**Work required:**
Before printing, remove every picture; then print the lines below exactly, from the first line through the line containing "Image resolution: width=656".

**Input records:**
------------------------------

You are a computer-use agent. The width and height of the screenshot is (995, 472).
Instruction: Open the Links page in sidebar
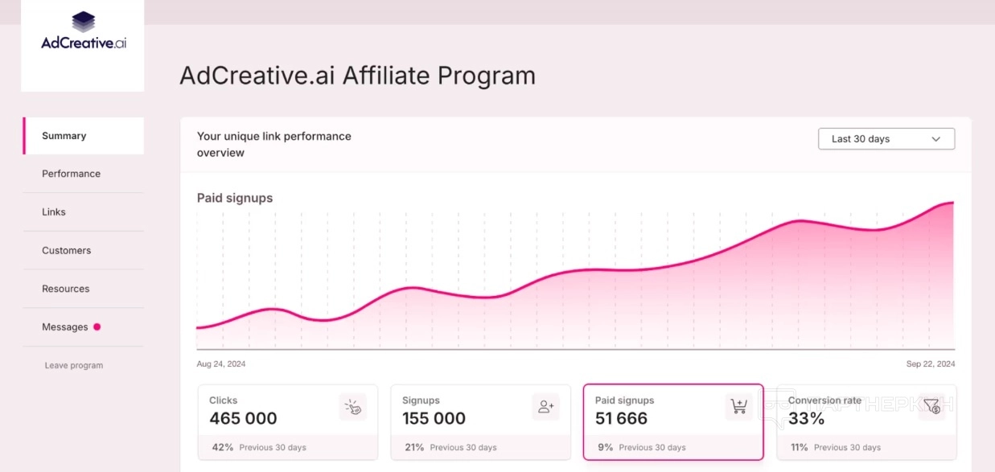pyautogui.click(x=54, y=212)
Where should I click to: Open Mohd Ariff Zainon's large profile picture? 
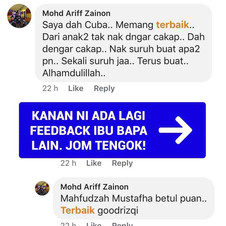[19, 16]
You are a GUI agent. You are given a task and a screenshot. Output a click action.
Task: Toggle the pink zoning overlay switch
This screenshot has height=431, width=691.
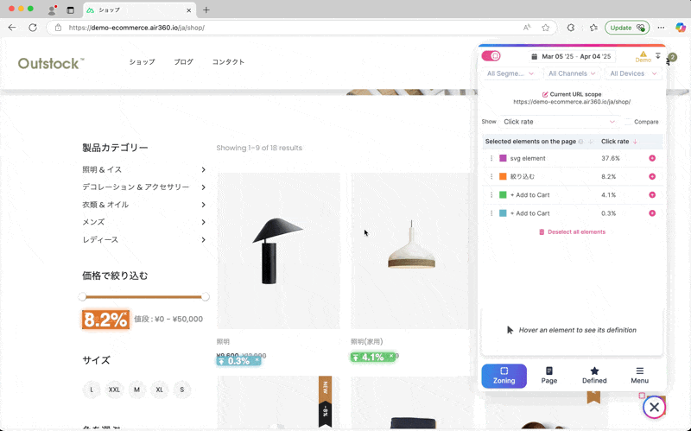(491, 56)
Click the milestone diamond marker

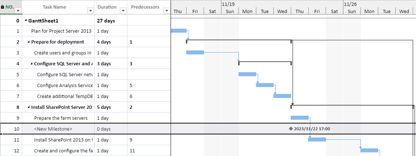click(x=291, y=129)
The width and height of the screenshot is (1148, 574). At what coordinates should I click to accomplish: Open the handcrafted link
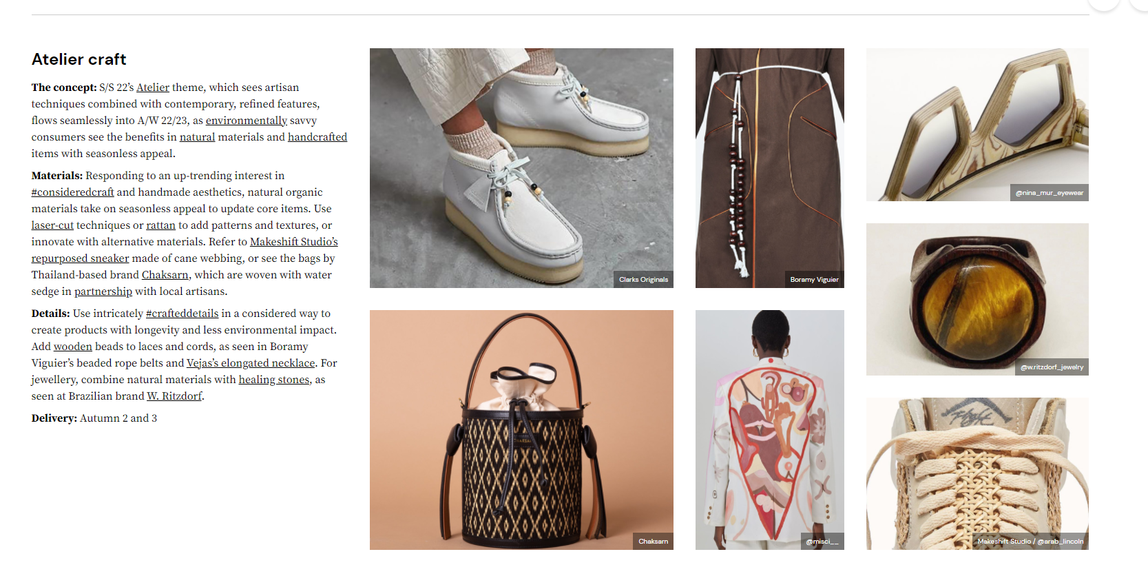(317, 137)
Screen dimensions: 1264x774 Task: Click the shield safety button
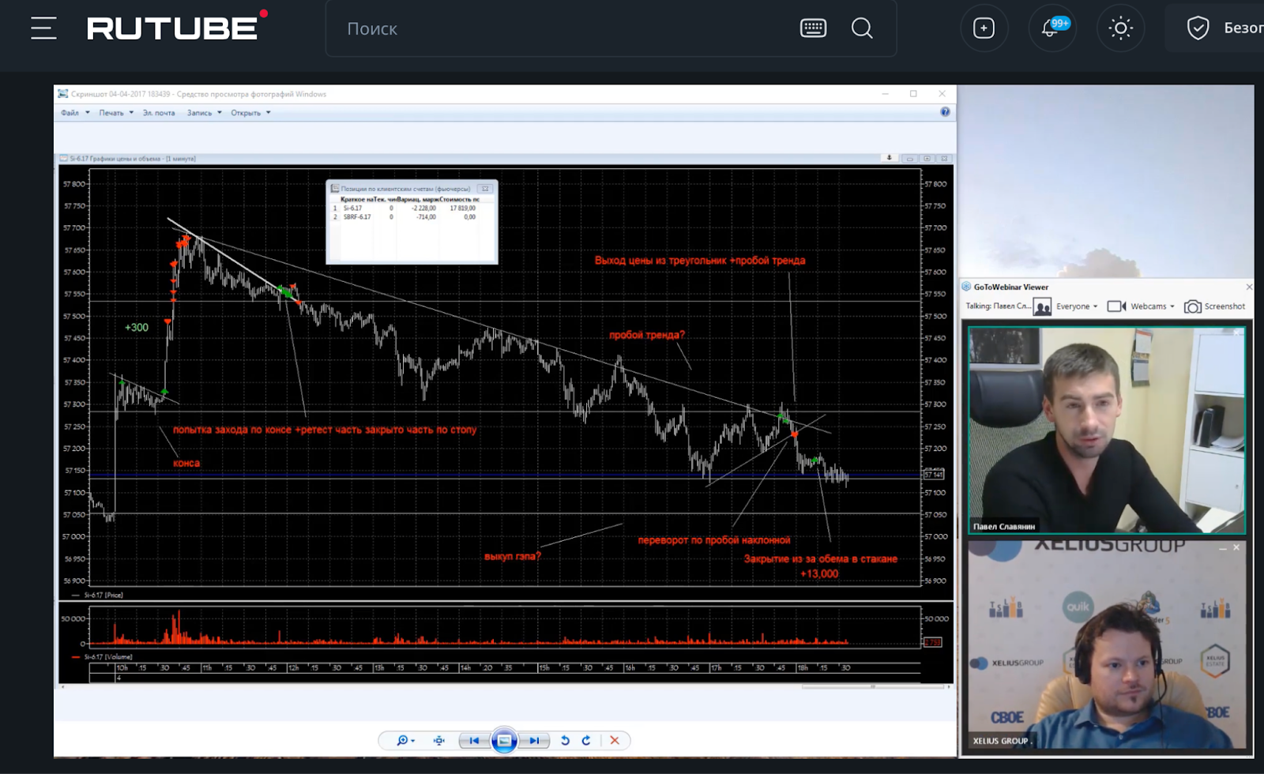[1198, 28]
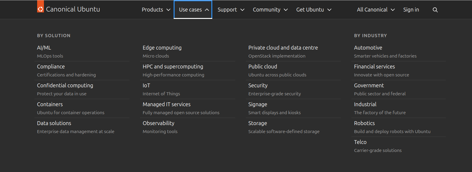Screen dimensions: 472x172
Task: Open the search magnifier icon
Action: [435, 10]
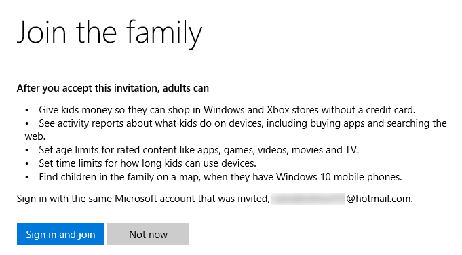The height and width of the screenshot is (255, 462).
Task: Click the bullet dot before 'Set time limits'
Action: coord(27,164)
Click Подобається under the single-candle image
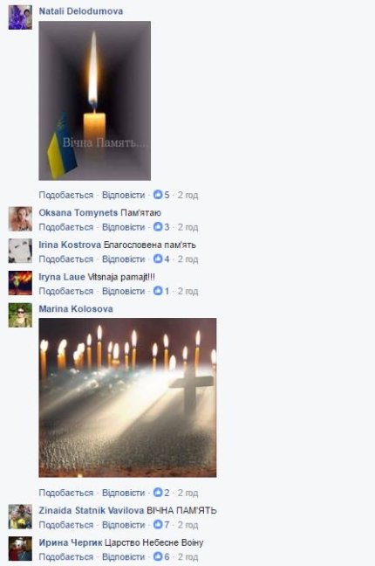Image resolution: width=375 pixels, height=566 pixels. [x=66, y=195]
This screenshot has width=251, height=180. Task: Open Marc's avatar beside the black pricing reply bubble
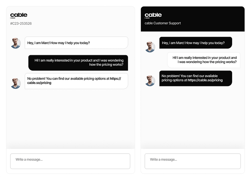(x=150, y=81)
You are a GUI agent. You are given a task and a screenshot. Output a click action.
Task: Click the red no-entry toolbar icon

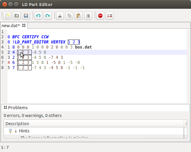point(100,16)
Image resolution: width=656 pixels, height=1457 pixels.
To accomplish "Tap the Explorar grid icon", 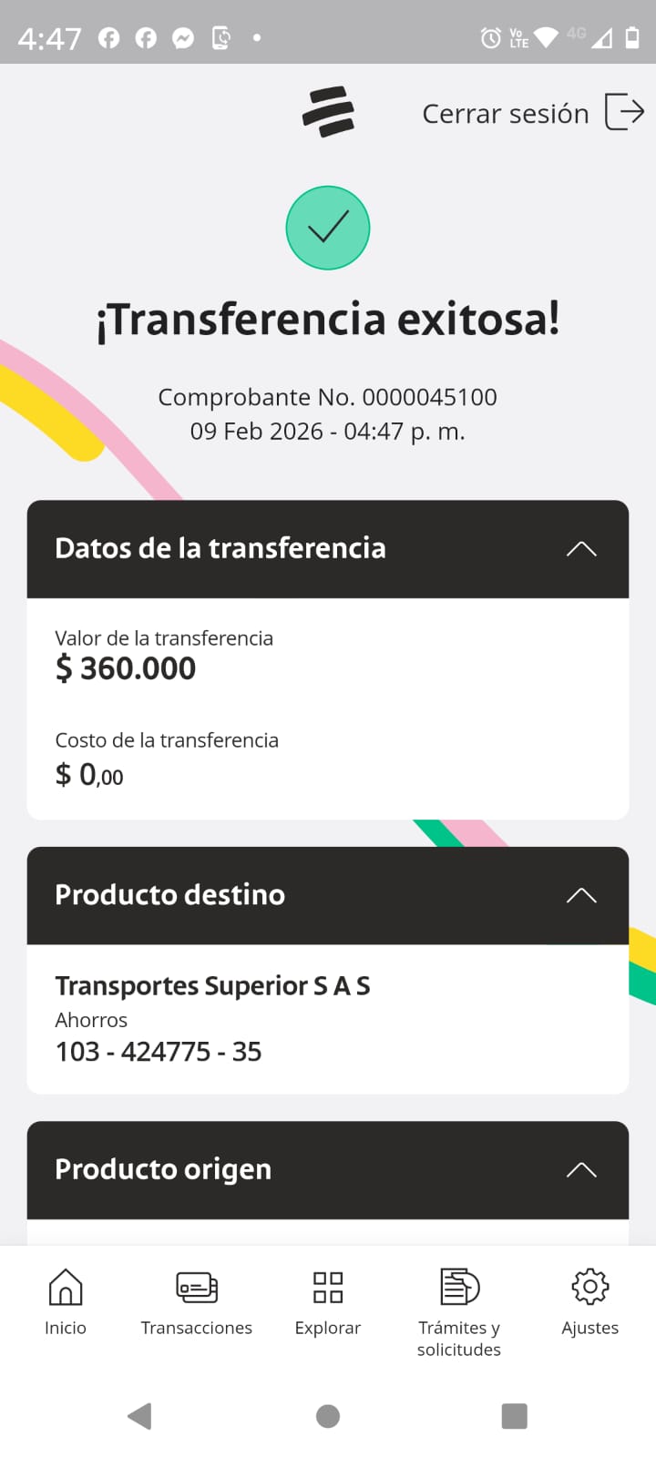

------------------------------

**Exercise response:**
You are a computer-use agent. The width and height of the screenshot is (995, 472).
Instruction: Open the Links page in sidebar
pyautogui.click(x=54, y=212)
Where should I click to: Open Mohd Ariff Zainon's large profile picture? 
[19, 16]
You are a GUI agent. You are given a task and a screenshot. Output a click action.
Task: Toggle the pink zoning overlay switch
This screenshot has height=431, width=691.
(491, 56)
Click the milestone diamond marker

click(x=291, y=129)
The width and height of the screenshot is (1148, 574). At what coordinates should I click to accomplish: Open the handcrafted link
(317, 137)
Screen dimensions: 1264x774 Task: Click the shield safety button
[1198, 28]
Screen dimensions: 472x172
Task: Open the search magnifier icon
Action: [435, 10]
The height and width of the screenshot is (255, 462).
Task: Click the bullet dot before 'Set time limits'
Action: coord(27,164)
Click Подобається under the single-candle image
Image resolution: width=375 pixels, height=566 pixels. [x=66, y=195]
This screenshot has width=251, height=180. Task: Open Marc's avatar beside the black pricing reply bubble
(x=150, y=81)
You are a GUI agent. You are given a task and a screenshot. Output a click action.
Task: Click the red no-entry toolbar icon

point(100,16)
Image resolution: width=656 pixels, height=1457 pixels.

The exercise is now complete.